Exercise brief: Quote the data below verbatim, from the line containing "This screenshot has width=616, height=392." up to and including the line containing "Looking at the image, I should click on (204, 313).".
..............................
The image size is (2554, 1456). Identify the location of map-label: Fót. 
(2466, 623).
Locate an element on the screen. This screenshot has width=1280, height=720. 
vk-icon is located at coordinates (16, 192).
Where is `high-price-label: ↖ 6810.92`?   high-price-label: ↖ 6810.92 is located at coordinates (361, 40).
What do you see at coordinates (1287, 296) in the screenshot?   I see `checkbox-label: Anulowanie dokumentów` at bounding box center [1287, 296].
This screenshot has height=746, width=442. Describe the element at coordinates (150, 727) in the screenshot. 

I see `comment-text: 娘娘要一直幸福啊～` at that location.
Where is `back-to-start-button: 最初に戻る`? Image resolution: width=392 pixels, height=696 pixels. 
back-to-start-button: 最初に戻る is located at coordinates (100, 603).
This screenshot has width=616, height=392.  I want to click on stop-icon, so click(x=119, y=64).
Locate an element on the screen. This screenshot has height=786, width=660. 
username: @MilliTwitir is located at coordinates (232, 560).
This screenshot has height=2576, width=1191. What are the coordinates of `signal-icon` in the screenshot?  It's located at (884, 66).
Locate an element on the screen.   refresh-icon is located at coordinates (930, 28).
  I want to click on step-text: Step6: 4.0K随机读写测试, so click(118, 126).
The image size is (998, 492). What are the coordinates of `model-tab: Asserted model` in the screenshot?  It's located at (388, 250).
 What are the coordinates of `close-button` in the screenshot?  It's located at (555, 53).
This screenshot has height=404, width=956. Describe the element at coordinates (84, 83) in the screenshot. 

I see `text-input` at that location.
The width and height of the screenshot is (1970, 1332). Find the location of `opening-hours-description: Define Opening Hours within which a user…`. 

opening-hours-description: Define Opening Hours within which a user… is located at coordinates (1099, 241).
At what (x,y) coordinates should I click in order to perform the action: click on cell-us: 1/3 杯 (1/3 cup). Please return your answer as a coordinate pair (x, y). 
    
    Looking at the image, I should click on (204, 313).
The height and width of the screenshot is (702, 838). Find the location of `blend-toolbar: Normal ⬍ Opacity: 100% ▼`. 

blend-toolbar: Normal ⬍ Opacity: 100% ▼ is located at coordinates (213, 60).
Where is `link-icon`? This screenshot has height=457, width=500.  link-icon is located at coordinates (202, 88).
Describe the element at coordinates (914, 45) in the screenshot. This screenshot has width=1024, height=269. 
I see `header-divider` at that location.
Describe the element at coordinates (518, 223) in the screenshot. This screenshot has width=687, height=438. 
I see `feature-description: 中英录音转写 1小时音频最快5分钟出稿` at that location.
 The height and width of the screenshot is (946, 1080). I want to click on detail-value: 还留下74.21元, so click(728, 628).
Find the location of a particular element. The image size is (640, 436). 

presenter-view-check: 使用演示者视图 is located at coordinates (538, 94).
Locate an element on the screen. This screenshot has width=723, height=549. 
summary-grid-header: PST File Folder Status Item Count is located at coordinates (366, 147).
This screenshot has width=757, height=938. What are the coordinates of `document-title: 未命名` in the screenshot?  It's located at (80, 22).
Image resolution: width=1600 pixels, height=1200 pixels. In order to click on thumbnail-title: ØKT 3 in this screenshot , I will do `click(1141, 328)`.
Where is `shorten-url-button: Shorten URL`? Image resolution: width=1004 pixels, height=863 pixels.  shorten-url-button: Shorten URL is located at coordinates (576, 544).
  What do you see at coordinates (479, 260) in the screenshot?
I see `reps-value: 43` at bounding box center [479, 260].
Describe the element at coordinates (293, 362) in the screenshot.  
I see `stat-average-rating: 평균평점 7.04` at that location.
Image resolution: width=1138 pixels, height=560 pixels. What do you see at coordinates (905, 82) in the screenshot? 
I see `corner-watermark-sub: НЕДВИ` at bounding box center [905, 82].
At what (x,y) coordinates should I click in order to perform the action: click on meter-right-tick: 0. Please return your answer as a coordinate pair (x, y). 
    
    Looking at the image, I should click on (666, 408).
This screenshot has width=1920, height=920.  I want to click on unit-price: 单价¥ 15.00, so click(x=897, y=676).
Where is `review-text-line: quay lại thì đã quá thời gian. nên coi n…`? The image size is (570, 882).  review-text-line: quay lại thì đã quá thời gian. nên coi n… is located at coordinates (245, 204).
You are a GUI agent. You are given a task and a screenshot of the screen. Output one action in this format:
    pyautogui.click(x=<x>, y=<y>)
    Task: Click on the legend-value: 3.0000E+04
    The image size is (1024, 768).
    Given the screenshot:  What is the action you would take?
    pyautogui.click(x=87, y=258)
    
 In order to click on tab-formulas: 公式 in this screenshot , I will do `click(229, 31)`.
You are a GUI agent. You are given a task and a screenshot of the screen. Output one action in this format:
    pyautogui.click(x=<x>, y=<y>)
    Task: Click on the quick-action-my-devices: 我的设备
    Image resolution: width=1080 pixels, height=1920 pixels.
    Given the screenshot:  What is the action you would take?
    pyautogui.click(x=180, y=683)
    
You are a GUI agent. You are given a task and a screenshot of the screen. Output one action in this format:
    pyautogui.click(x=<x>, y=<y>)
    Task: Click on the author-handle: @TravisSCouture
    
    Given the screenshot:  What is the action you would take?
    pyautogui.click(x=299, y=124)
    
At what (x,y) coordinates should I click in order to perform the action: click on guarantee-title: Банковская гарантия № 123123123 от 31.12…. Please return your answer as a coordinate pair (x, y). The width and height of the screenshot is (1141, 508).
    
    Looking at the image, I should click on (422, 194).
..............................
Reply to the task:
This screenshot has width=616, height=392.  I want to click on stop-icon, so click(x=119, y=64).
Locate an element on the screen. This screenshot has height=786, width=660. 
username: @MilliTwitir is located at coordinates (232, 560).
This screenshot has height=2576, width=1191. What are the coordinates of `signal-icon` in the screenshot?  It's located at (884, 66).
Locate an element on the screen.   refresh-icon is located at coordinates (930, 28).
  I want to click on step-text: Step6: 4.0K随机读写测试, so click(118, 126).
The image size is (998, 492). What are the coordinates of `model-tab: Asserted model` in the screenshot?  It's located at (388, 250).
 What are the coordinates of `close-button` in the screenshot?  It's located at (555, 53).
This screenshot has height=404, width=956. Describe the element at coordinates (84, 83) in the screenshot. 

I see `text-input` at that location.
The width and height of the screenshot is (1970, 1332). Find the location of `opening-hours-description: Define Opening Hours within which a user…`. 

opening-hours-description: Define Opening Hours within which a user… is located at coordinates (1099, 241).
At what (x,y) coordinates should I click in order to perform the action: click on cell-us: 1/3 杯 (1/3 cup). Please return your answer as a coordinate pair (x, y). 
    
    Looking at the image, I should click on (204, 313).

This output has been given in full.